#### Data:

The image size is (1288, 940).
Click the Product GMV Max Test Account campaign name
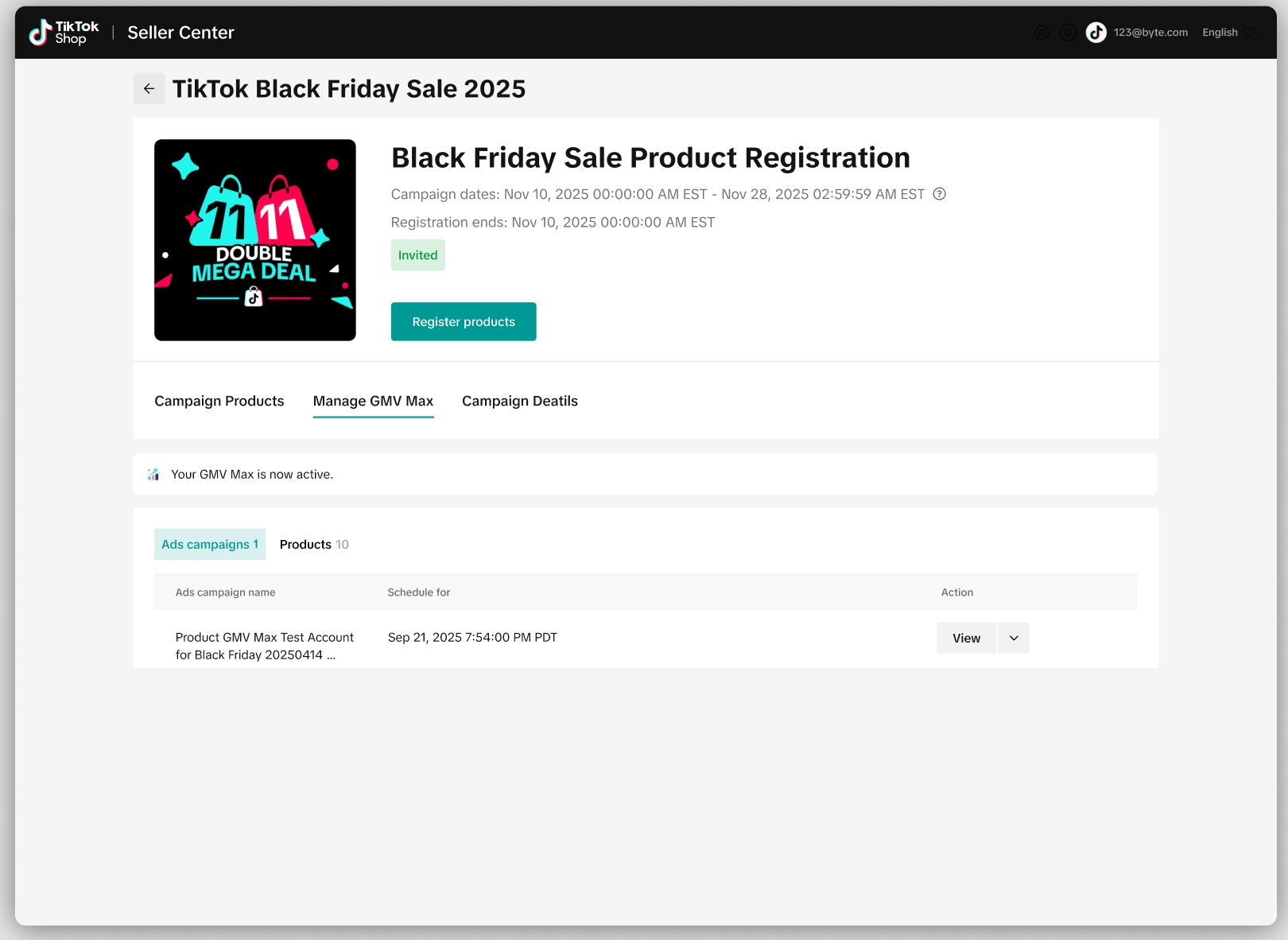tap(264, 646)
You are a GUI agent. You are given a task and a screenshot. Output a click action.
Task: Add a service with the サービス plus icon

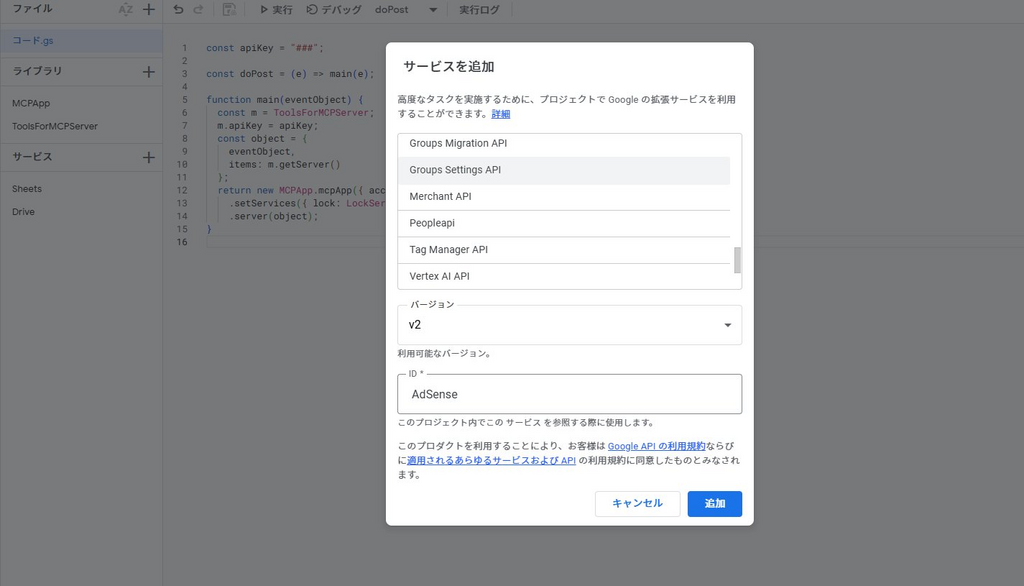tap(148, 156)
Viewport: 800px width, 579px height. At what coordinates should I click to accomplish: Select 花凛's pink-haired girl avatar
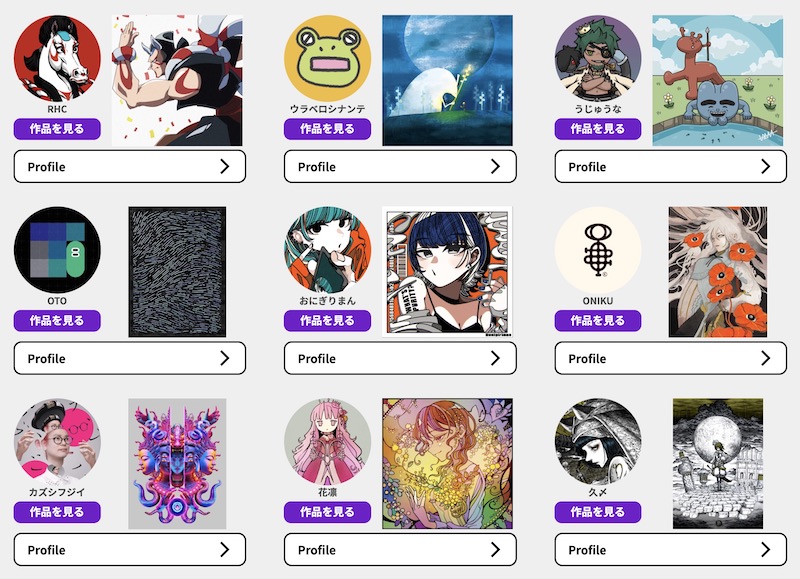coord(328,442)
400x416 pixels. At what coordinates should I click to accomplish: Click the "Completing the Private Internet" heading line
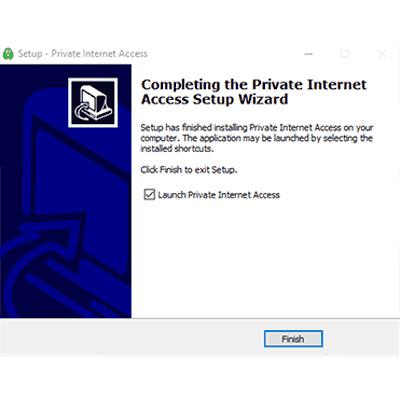(x=254, y=85)
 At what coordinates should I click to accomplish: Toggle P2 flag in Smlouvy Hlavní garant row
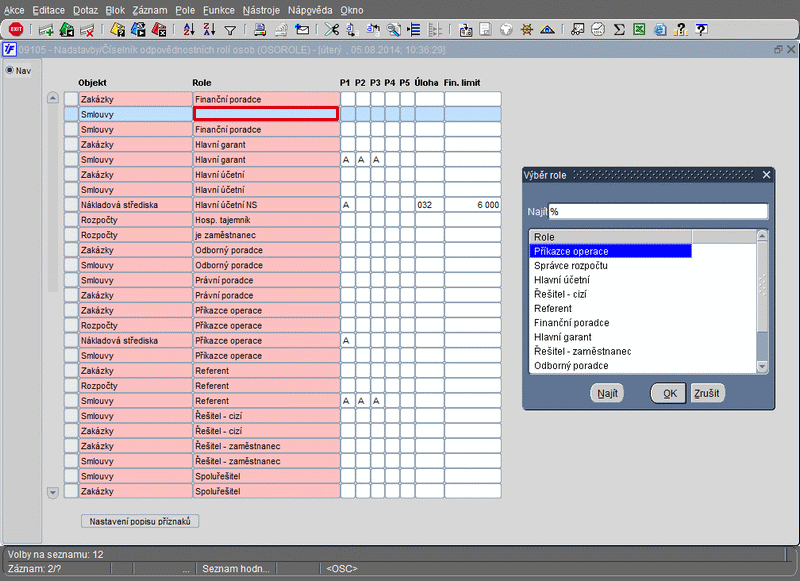click(361, 160)
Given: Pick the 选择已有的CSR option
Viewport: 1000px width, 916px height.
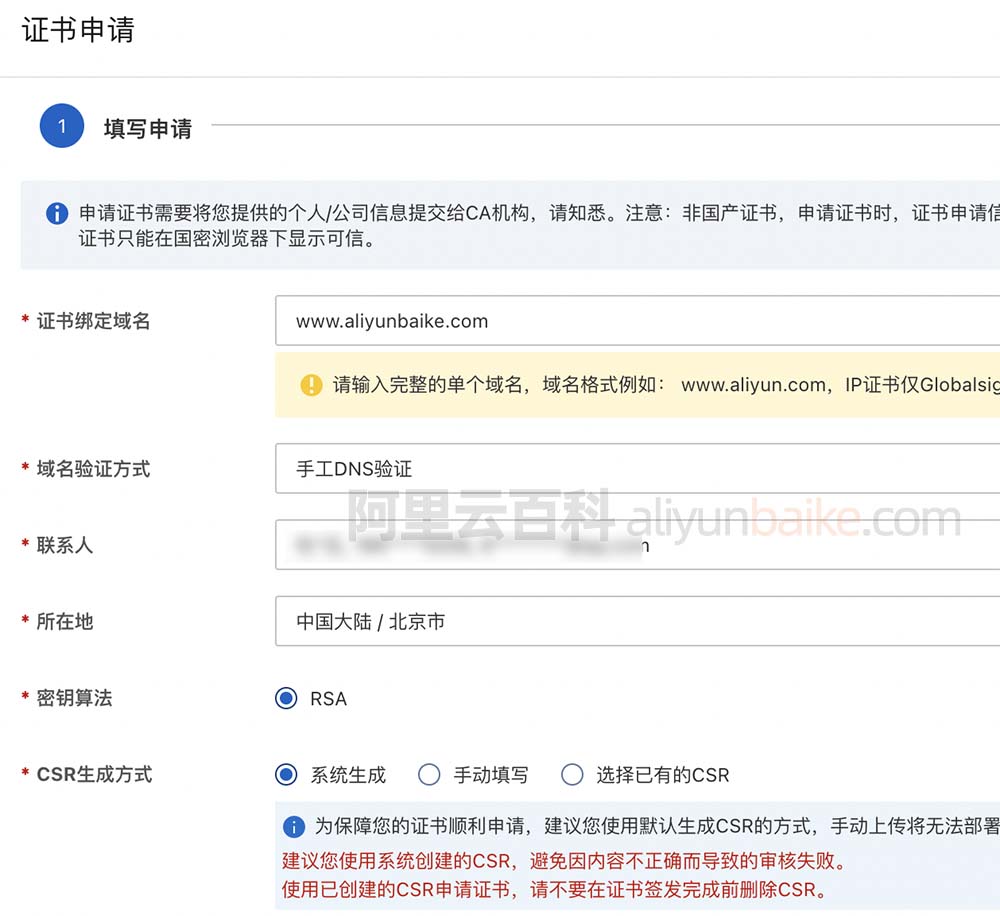Looking at the screenshot, I should [x=572, y=774].
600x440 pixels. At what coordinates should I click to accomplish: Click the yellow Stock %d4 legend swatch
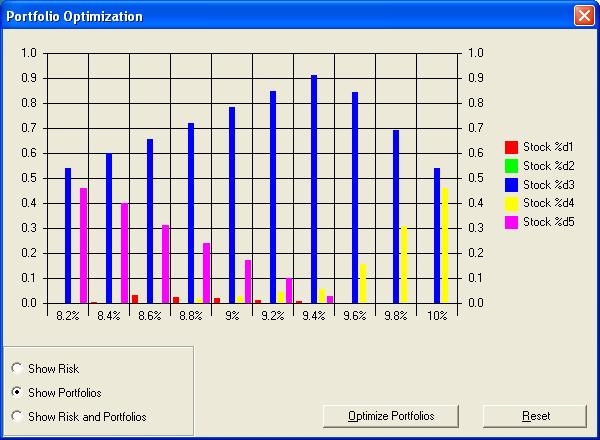coord(511,204)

#### Exercise goal:
Would you please write out the entries in full, exactly as they read, but without pictures?

#### Output for this task:
The image size is (1288, 940).
Click the Product GMV Max Test Account campaign name
tap(264, 646)
You are a GUI agent. You are given a task and a screenshot. Output a click action.
Task: Add a service with the サービス plus icon

tap(148, 156)
Viewport: 800px width, 579px height. At what coordinates should I click to accomplish: Select 花凛's pink-haired girl avatar
coord(328,442)
400x416 pixels. At what coordinates should I click to accomplish: Click the "Completing the Private Internet" heading line
(x=254, y=85)
 At what coordinates should I click to accomplish: Toggle P2 flag in Smlouvy Hlavní garant row
click(361, 160)
Given: Pick the 选择已有的CSR option
Viewport: 1000px width, 916px height.
Looking at the screenshot, I should [x=572, y=774].
600x440 pixels. At what coordinates should I click to accomplish: Click the yellow Stock %d4 legend swatch
coord(511,204)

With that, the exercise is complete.